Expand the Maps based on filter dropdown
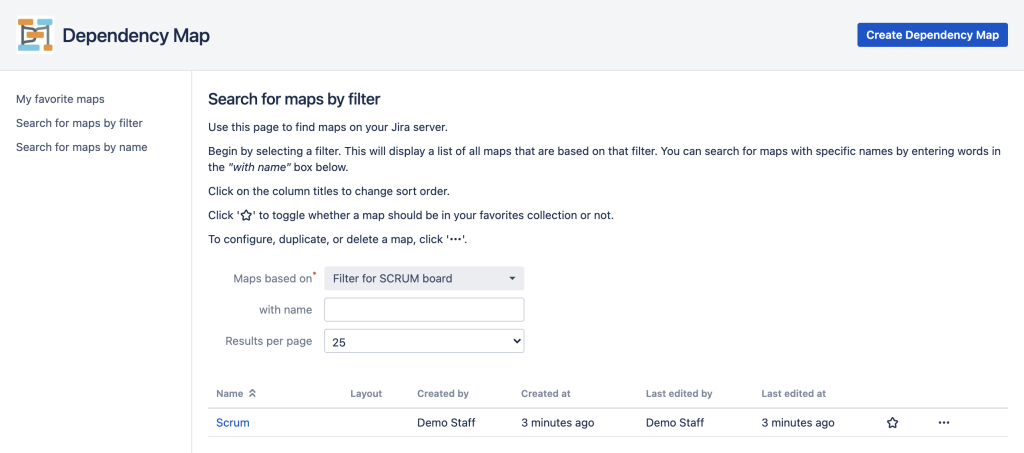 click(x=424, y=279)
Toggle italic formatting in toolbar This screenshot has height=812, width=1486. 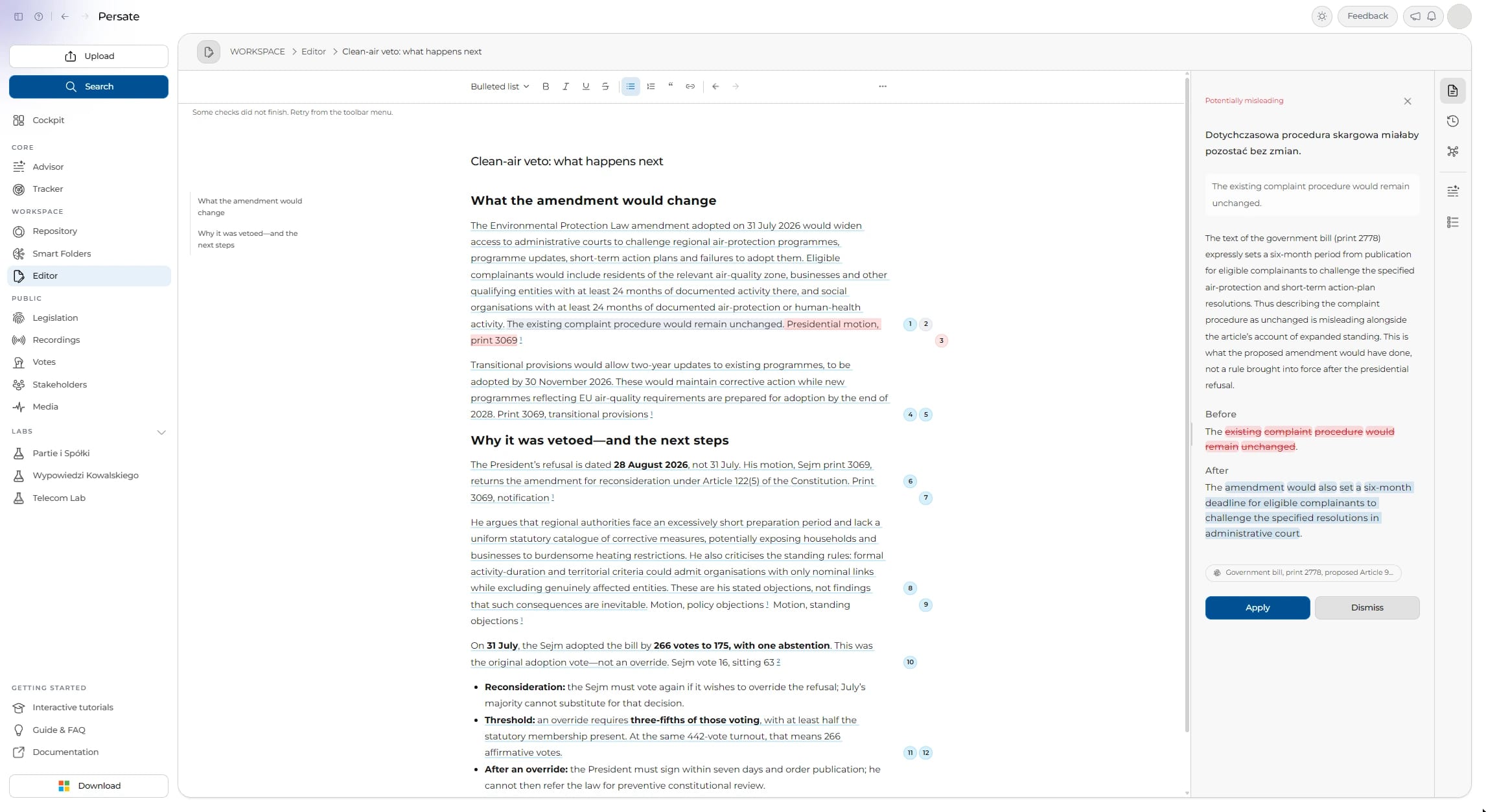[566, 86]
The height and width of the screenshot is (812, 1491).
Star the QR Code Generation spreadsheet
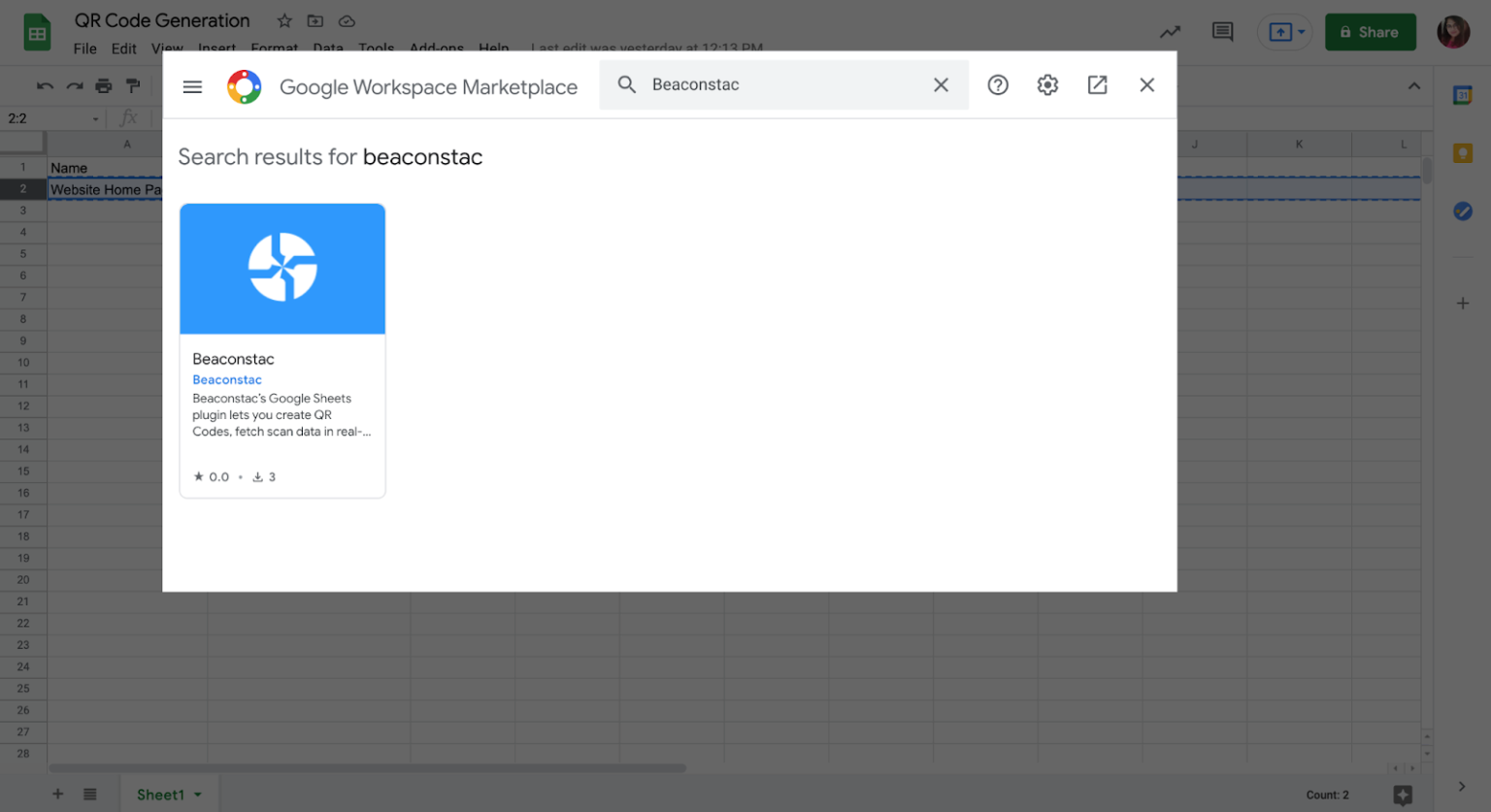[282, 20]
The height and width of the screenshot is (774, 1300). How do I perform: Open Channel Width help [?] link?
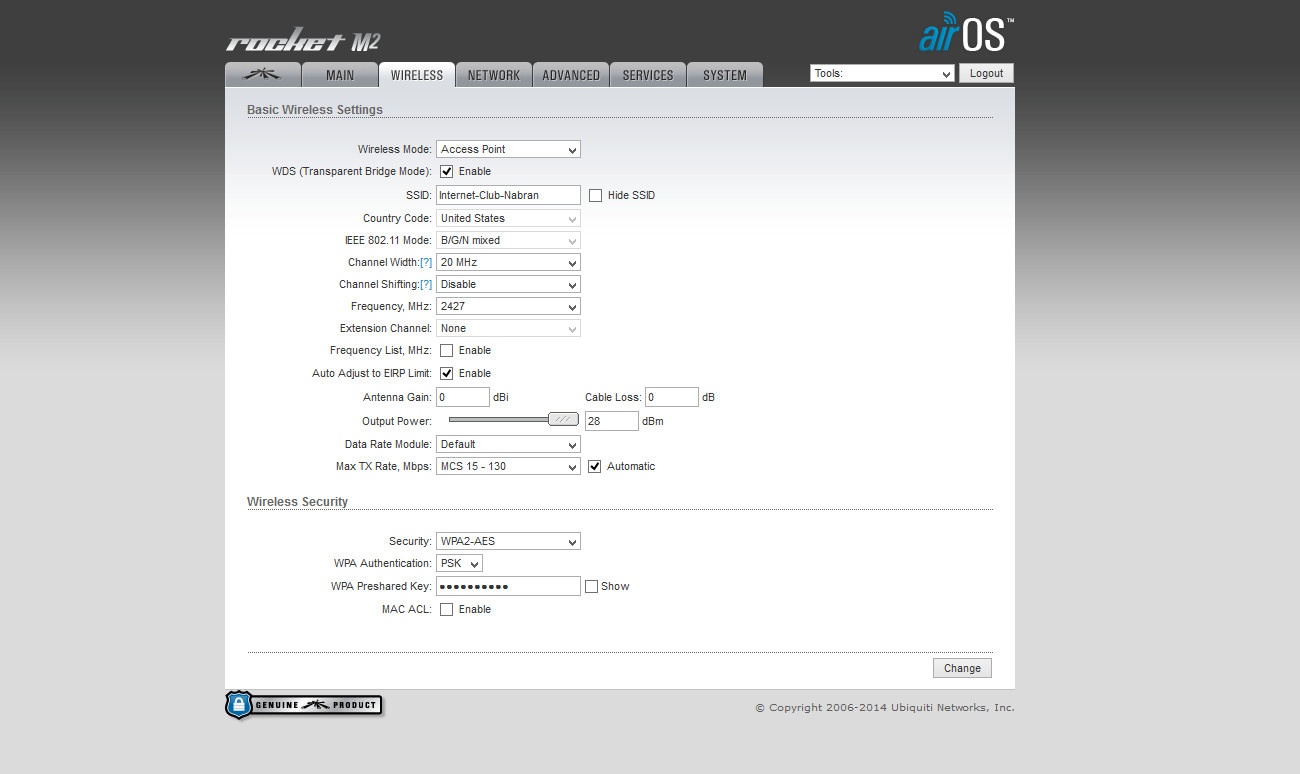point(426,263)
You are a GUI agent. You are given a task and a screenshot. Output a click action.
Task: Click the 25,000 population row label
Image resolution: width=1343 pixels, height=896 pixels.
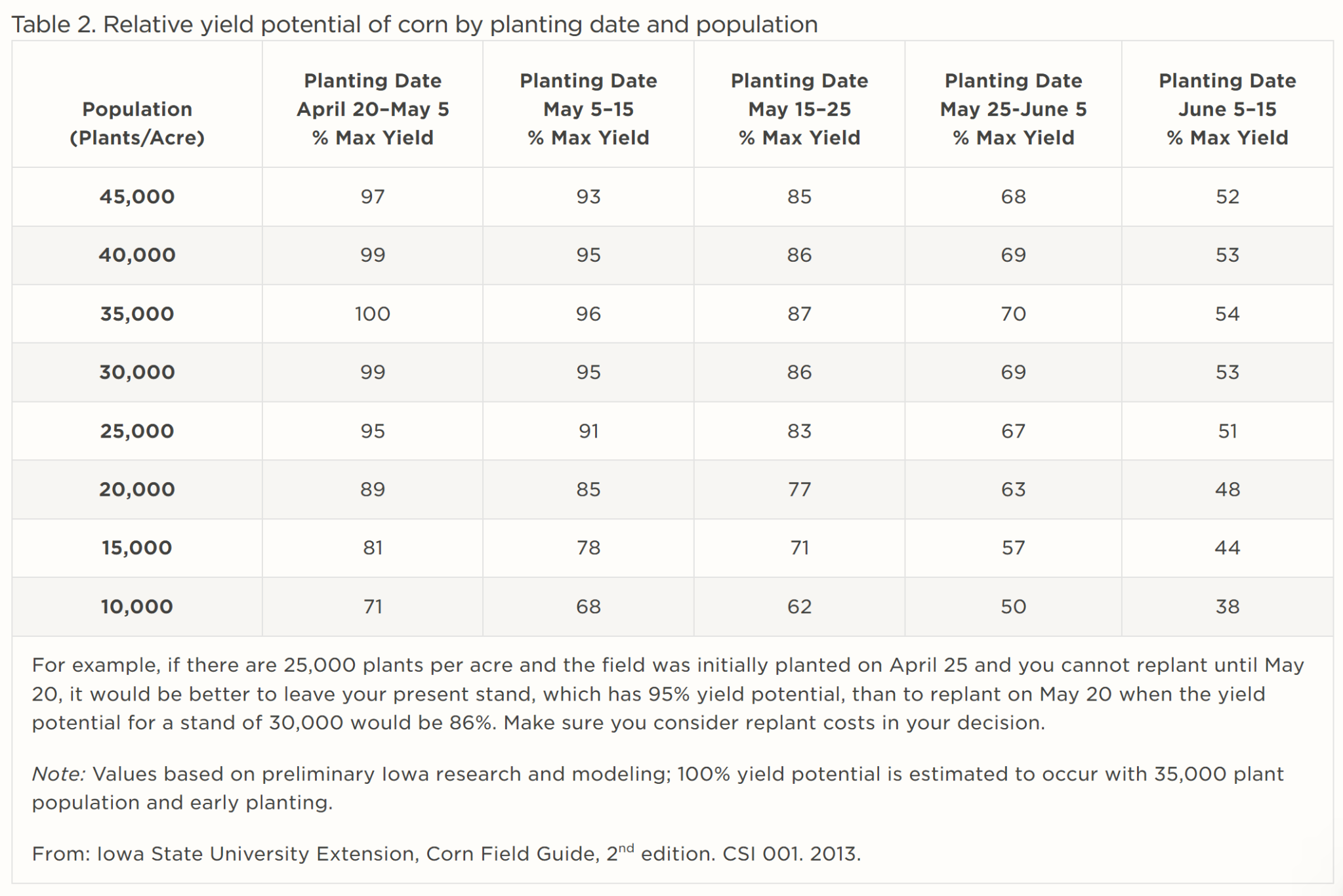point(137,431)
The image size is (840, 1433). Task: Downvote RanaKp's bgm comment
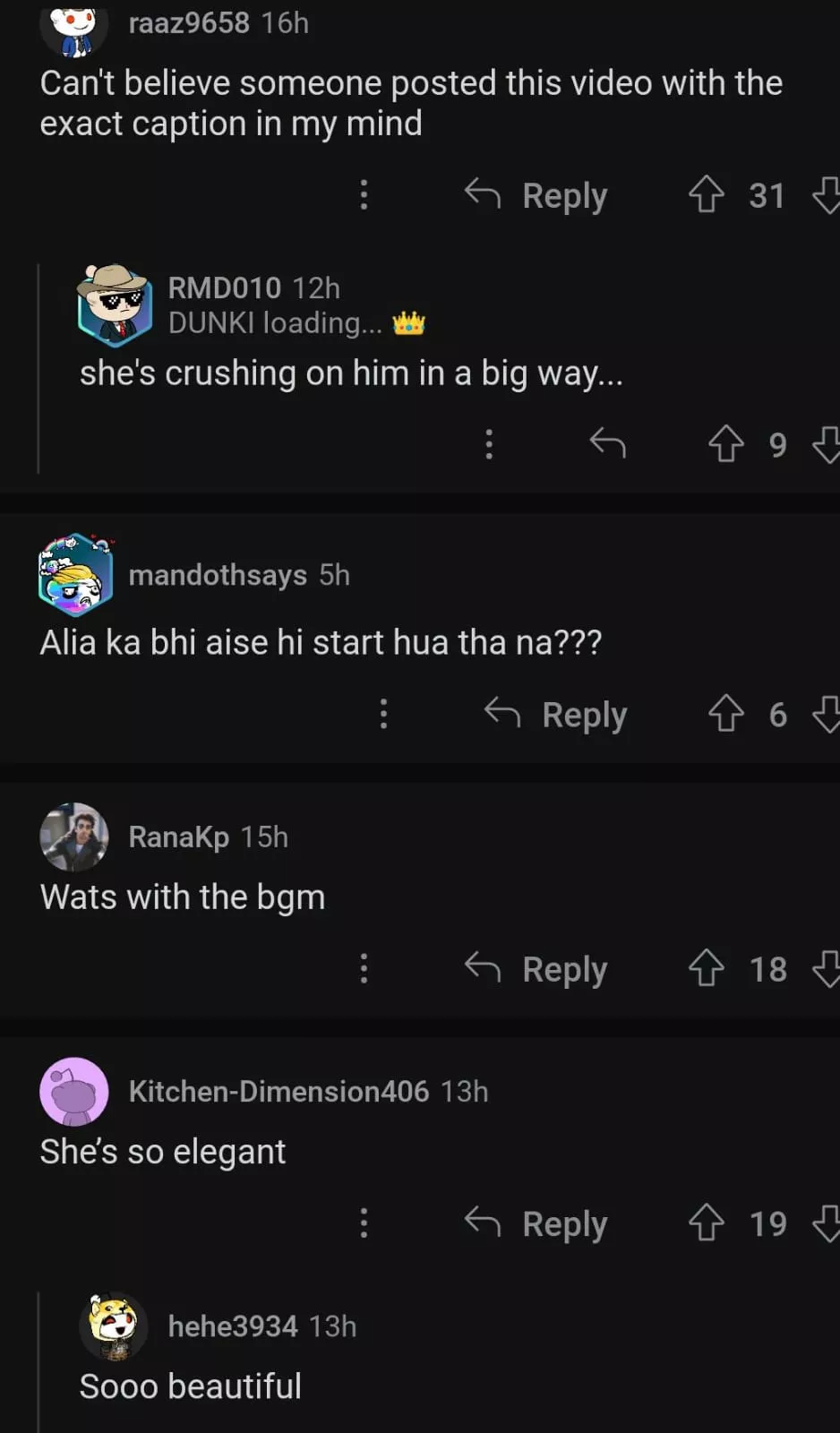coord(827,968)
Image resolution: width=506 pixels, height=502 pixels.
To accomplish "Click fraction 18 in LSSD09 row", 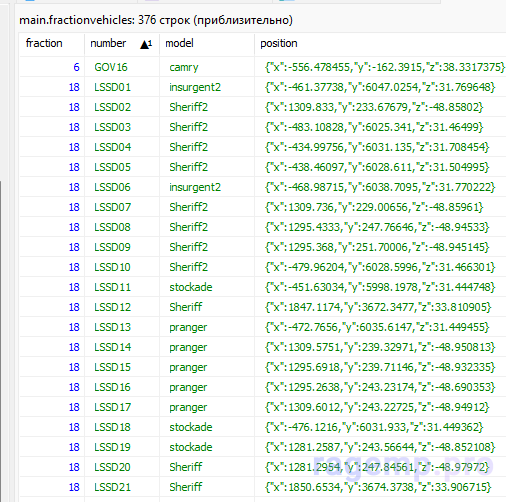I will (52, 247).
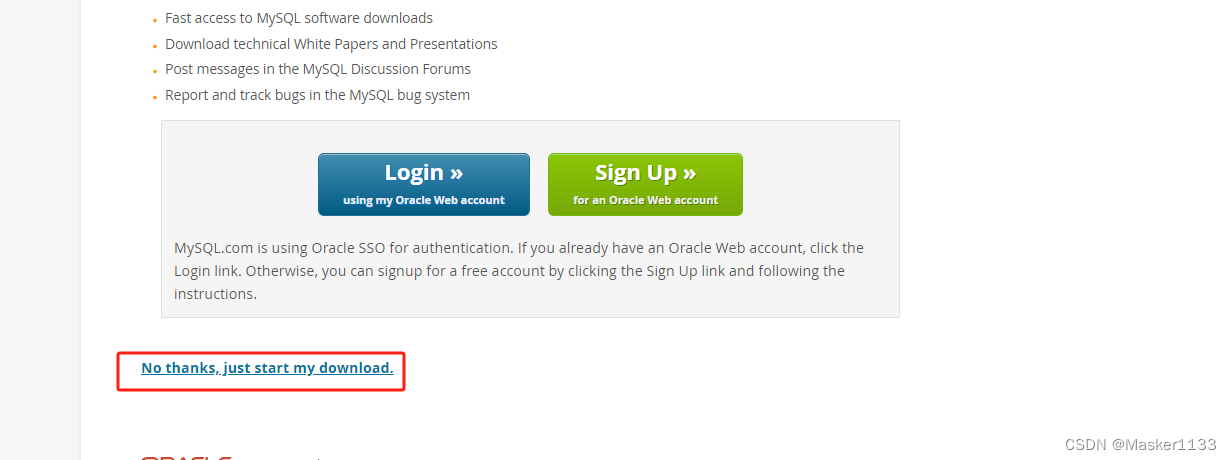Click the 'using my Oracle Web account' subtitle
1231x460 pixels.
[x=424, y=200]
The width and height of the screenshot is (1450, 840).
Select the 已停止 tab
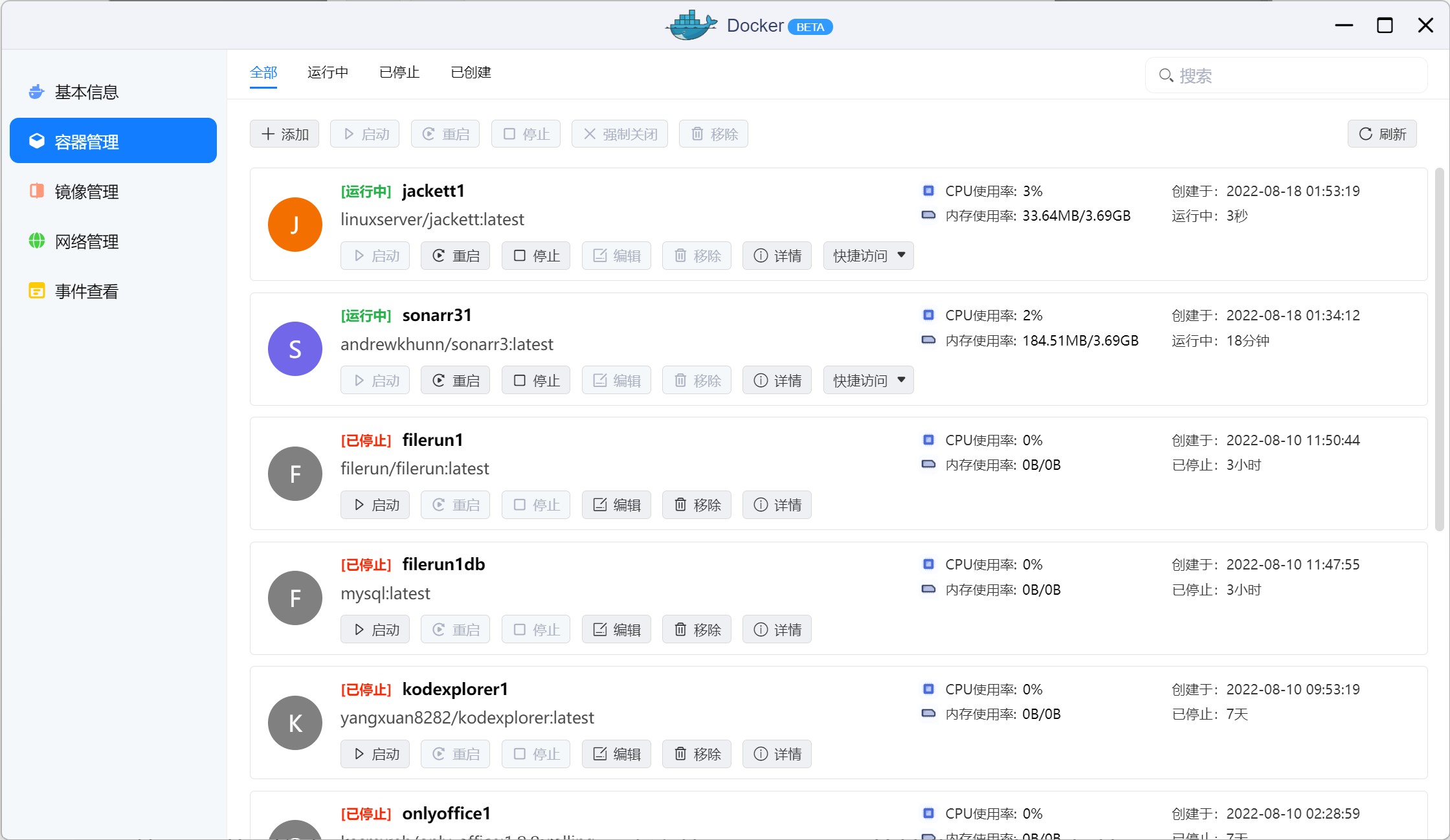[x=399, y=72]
____________
__Aim__: Pull out every line in the data above that contains the word "resolution".

__Exercise answer__:
Image resolution: width=1343 pixels, height=896 pixels.
Image resolution: width=506 pixels, height=502 pixels.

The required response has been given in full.